Task ▸ The copy should begin at the line containing "This screenshot has width=1863, height=685." and end with the last line below, every line exact and no picture included.

[Available data — start]

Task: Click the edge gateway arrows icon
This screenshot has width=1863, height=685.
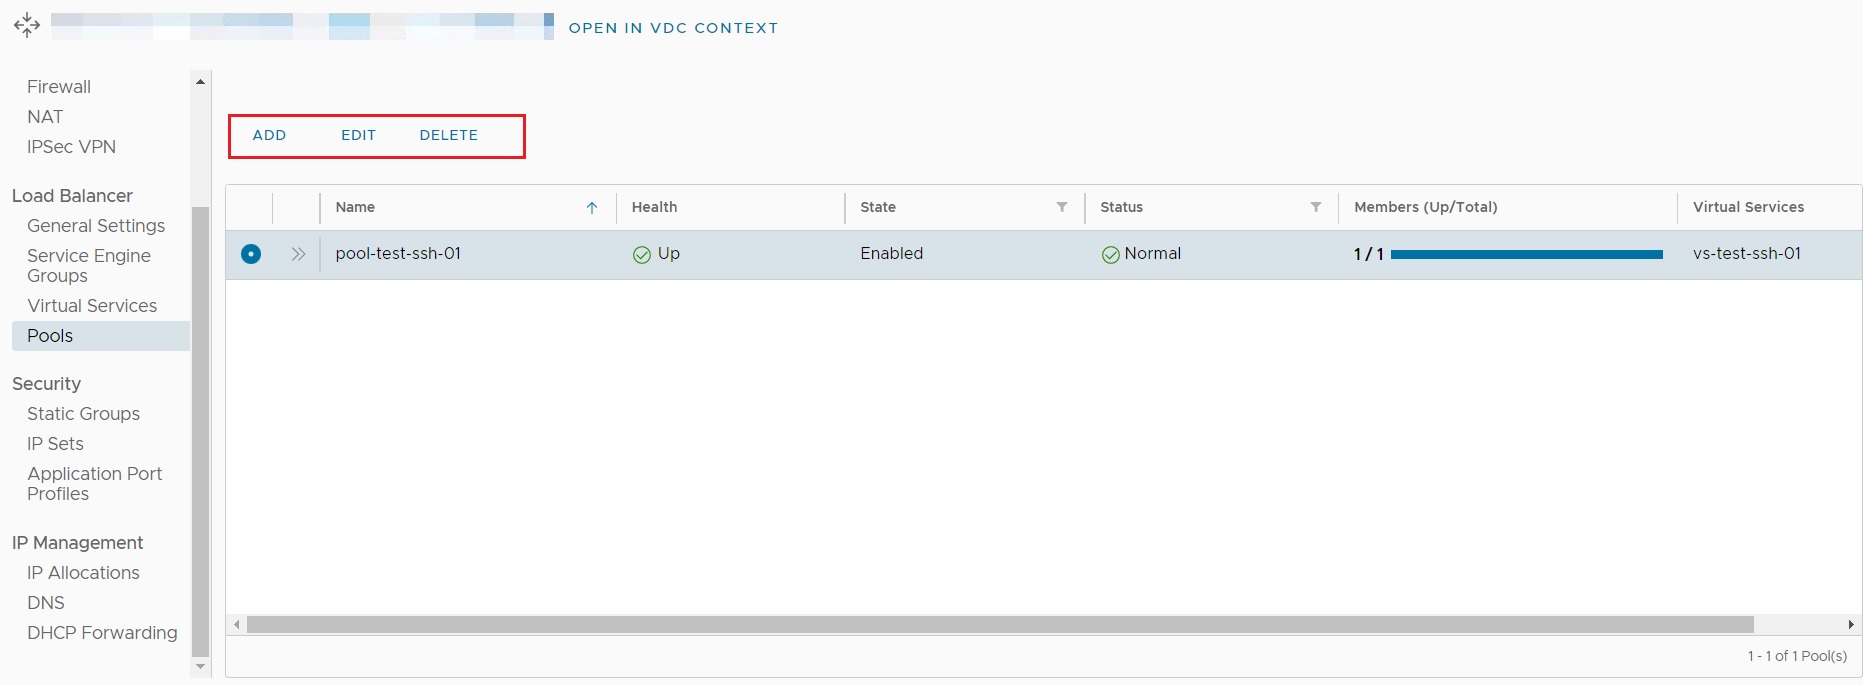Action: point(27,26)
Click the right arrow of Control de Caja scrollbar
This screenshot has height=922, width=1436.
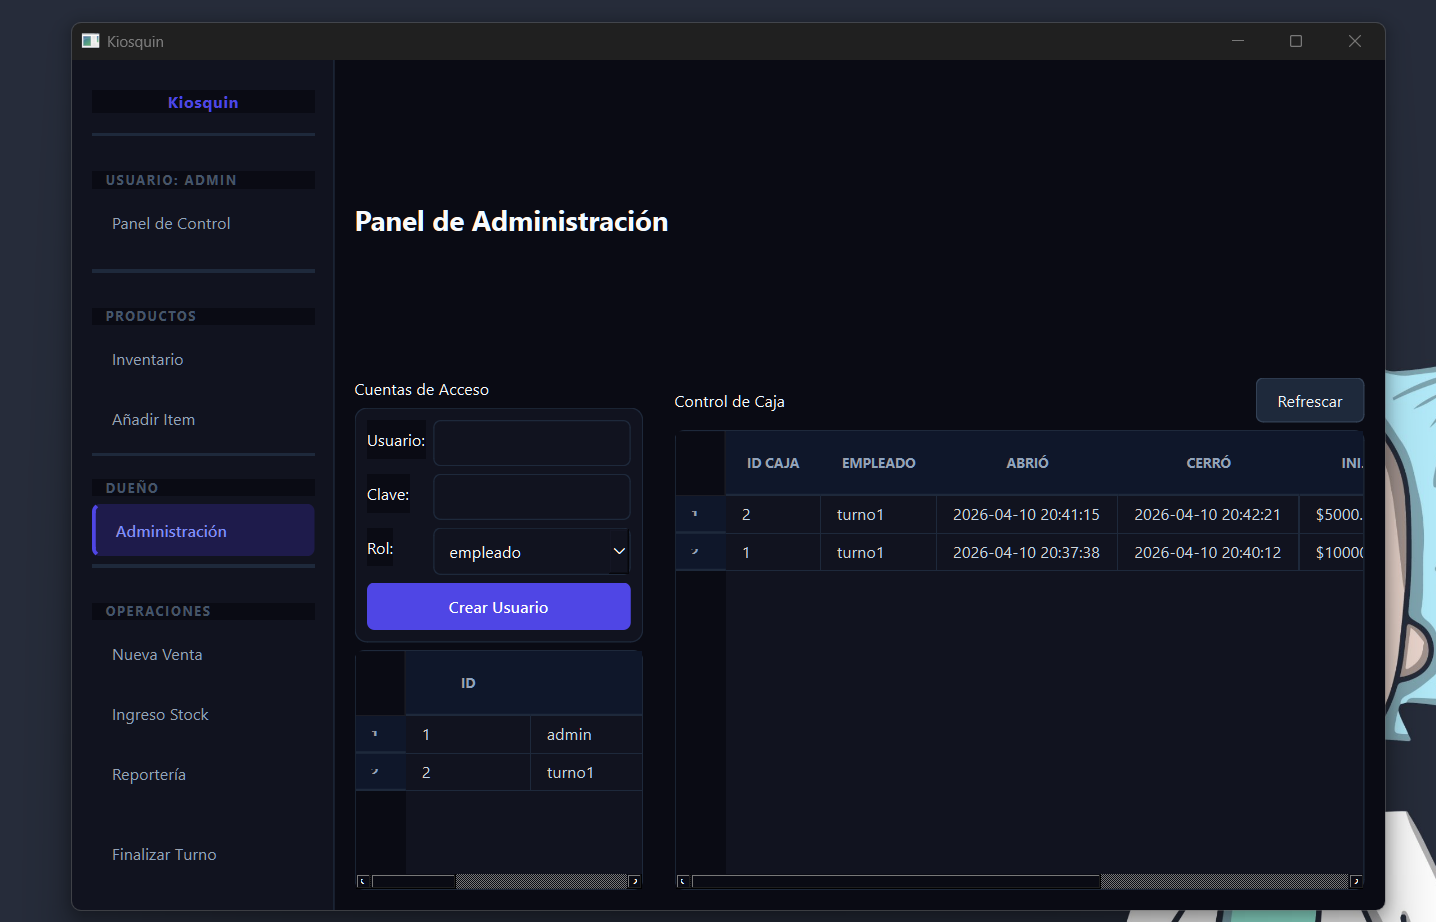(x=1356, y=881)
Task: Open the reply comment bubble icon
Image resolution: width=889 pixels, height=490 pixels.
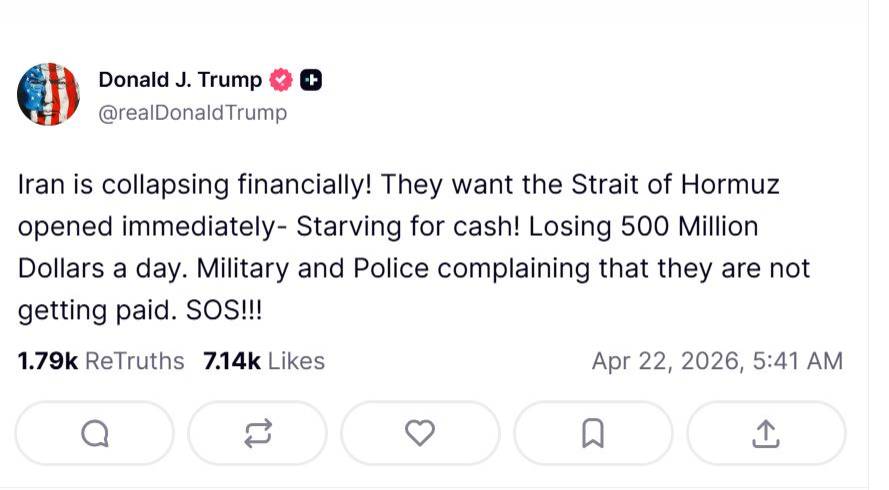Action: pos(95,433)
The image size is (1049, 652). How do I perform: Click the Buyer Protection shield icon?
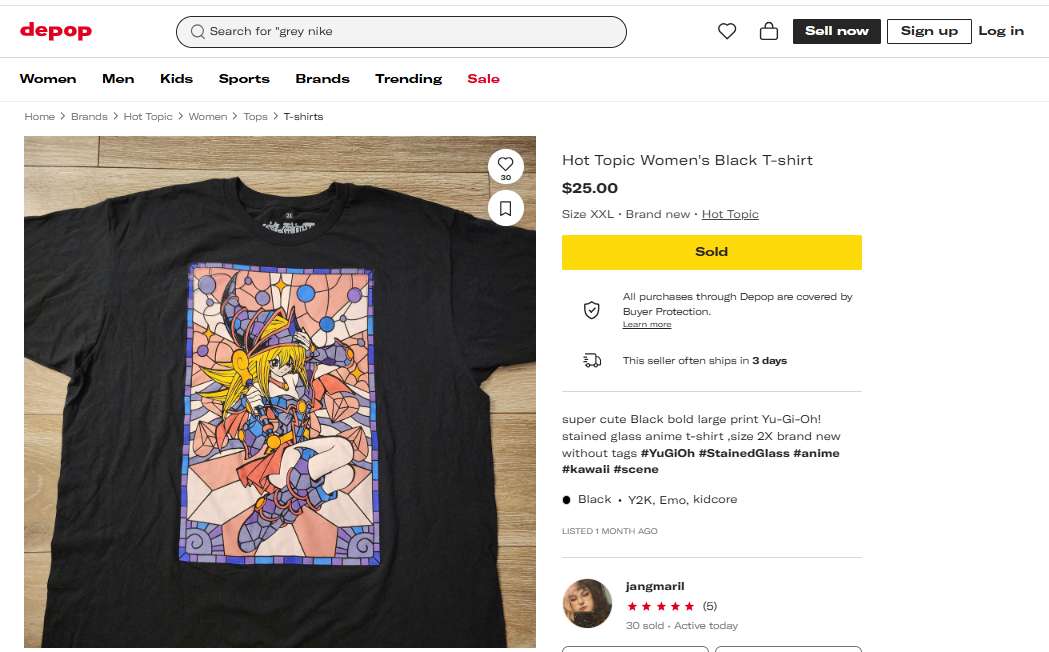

[Available data — finish]

Answer for this exercise ▸
This screenshot has width=1863, height=685.
Action: point(27,26)
Click the right arrow of Control de Caja scrollbar
This screenshot has height=922, width=1436.
(x=1356, y=881)
Task: Open the reply comment bubble icon
Image resolution: width=889 pixels, height=490 pixels.
Action: pos(95,433)
The image size is (1049, 652). How do I perform: Click the Buyer Protection shield icon?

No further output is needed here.